If I Loved You, I Still Do


And I always will

Photo by Nick Fewings via Unsplash

We have grown apart for a reason or reasons. We know that reason or reasons. Perhaps we’d always known them. Yet we tucked them deep within ourselves and buried them as lies. Our little truths were showing their heads, flashing beady eyes — devils from the dawn. We wanted to escape the crumble, denied the fall. But it still happened. I have loved what some may consider many and others not enough. And I love them all still, and I always will.

Our meeting had been destined to occur but not fated to last. Their presence in my life had its effects.

I have either become stronger from knowing them or wiser. And in my days of believing I’d become weaker, I have learned we design what we truly want and what we truly need. If I stayed, that was on me and me alone.


In The Beginning

Growing up, I was the eldest of seven children, three of my siblings lived with me. I was their “Go-to” person, their safe place. I cooked, ironed clothes, helped with homework, played with, and disciplined boys who would become men. Without going into much detail, I’ll express that my mom was fighting demons we could not see, and we suffered because of it.

Our household lacked the parental units necessary to maintain it and we grew up well before our time. Being children of divorce and separation, we all developed certain psychological “issues” that would linger into adulthood. I struggled with abandonment and fear of loss. I still do.

I am open about this and am the only one who has sought therapy because of it. I know there are still pieces of me yearning to have my “original” family back and a mother who was more active or involved, but I also know the past is gone and there’s no getting it back.

Healthy human development requires needs for physical and emotional care to be met. Unmet needs can result in feelings of abandonment. — Good Therapy

I search for bits of what I wanted my family to be in the people I meet: a devoted & more present mother, a faithful & more responsible father, less violence— curbed dysfunction . . . But I have to remind myself, I cannot go actively looking for what I am missing — it cannot be my ultimate reason for building relationships.

It is an everyday experience in knowing who I loved and why and remembering what I have lost too.


Growth Spurts

I have riddled my adult life with relationships where either I was deathly afraid to leave or my partner or friend felt as though they couldn’t leave. We stuck to each other, okay with the familiar, exasperated with holding on, but denied ourselves the freedom of letting go. I held on much longer than I should have. I did not want to lose them — I’d lost so much.

Co-dependency is a learned behavior that can be passed down from one generation to another. It is an emotional and behavioral condition that affects an individual’s ability to have a healthy, mutually satisfying relationship. — Mental Health America

It was obvious that much of my behavior centered on codependency which stemmed from feelings of childhood abandonment and either I was going to stare this truth into its face and take it head-on or continue to deny it. I faced it. I am getting better daily because of this option.

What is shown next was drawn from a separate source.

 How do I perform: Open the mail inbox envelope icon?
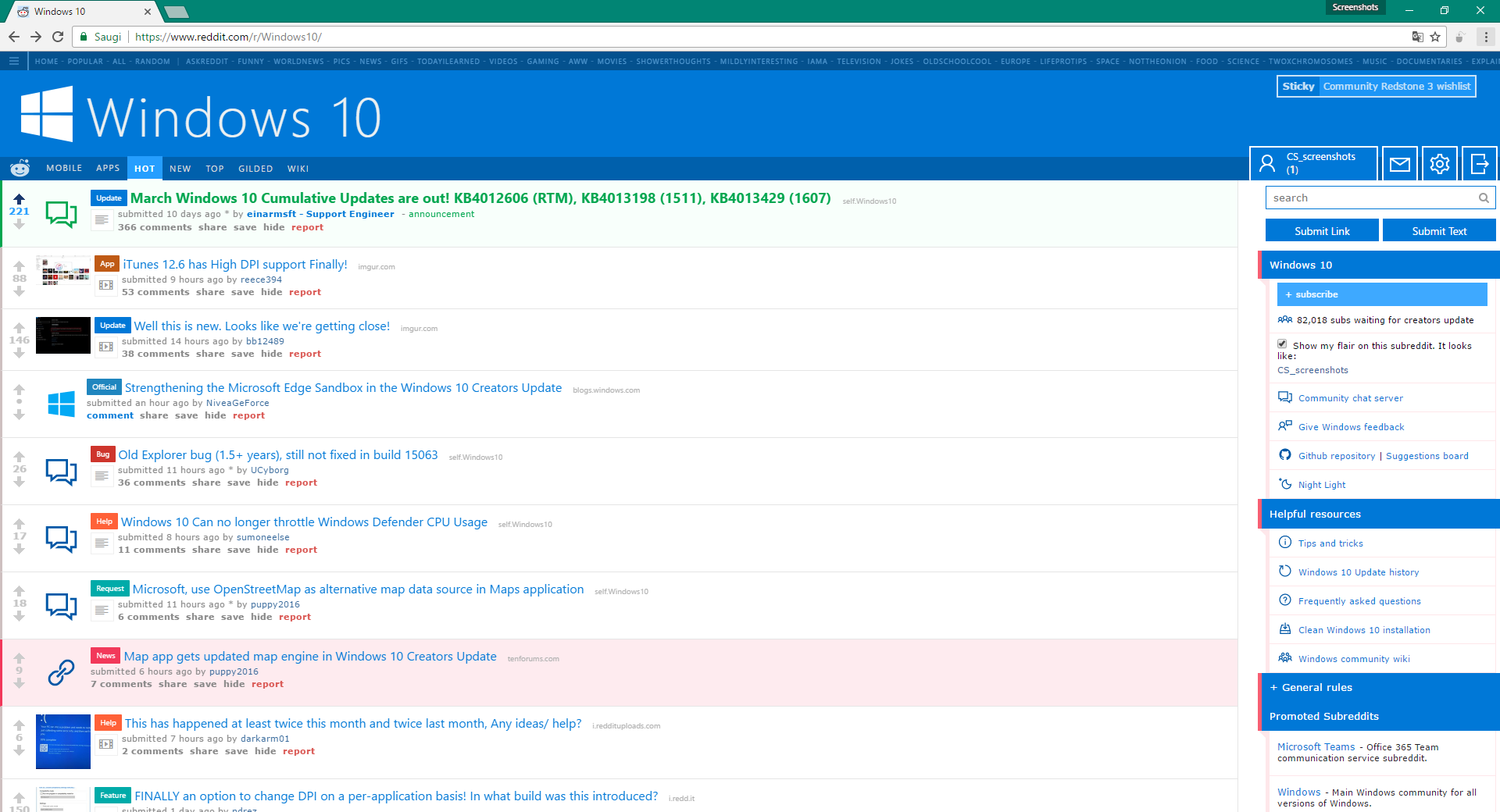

During these growth spurts, I have had to let go of some people I loved and will always love but held on to them because of history or decades of time that lapsed between us. Or . . . I did not want to feel what I needed to feel without their presence — peace. I didn’t know it would exist without them.

I tightened my grasp even if the relationship was one-sided; I did what I thought would keep us together: I showered them with gifts, made more time for them, checked up on them even when the gesture had not been reciprocated. In short, I removed layers of me with any semblance of hope that it would change them or make them stay.

In letting them go and giving them room to run, I also learned not to chase after them — not to reclaim what had been dead years before its actual expiration date.

There is an overwhelming sense of relief leaning into genuine bonds and friendships that come with no strings attached. I am also more aware of pointing out codependency, negative attachment, and fear of abandonment in others and moving away from forming these types of relationships.

Not that I am perfect in the selection of those coming into my life — I never will be. This is a testament that I now know what to look for and how to bow out of or back away from what could be potentially harmful to me.


You Are In My Heart

If I loved you, you had meaning in my life. You were here for a time and if you have vanished, that time has passed and rightfully so. I mourn your loss just as I would the death of the physical body. Your soul remains. I can feel you.

It was wise for us to part, for us to move on and move forward, and I believe this wholeheartedly. I am still learning, still growing, and recognizing parts of me that need fine-tuning.

But I know I loved you, and I always will.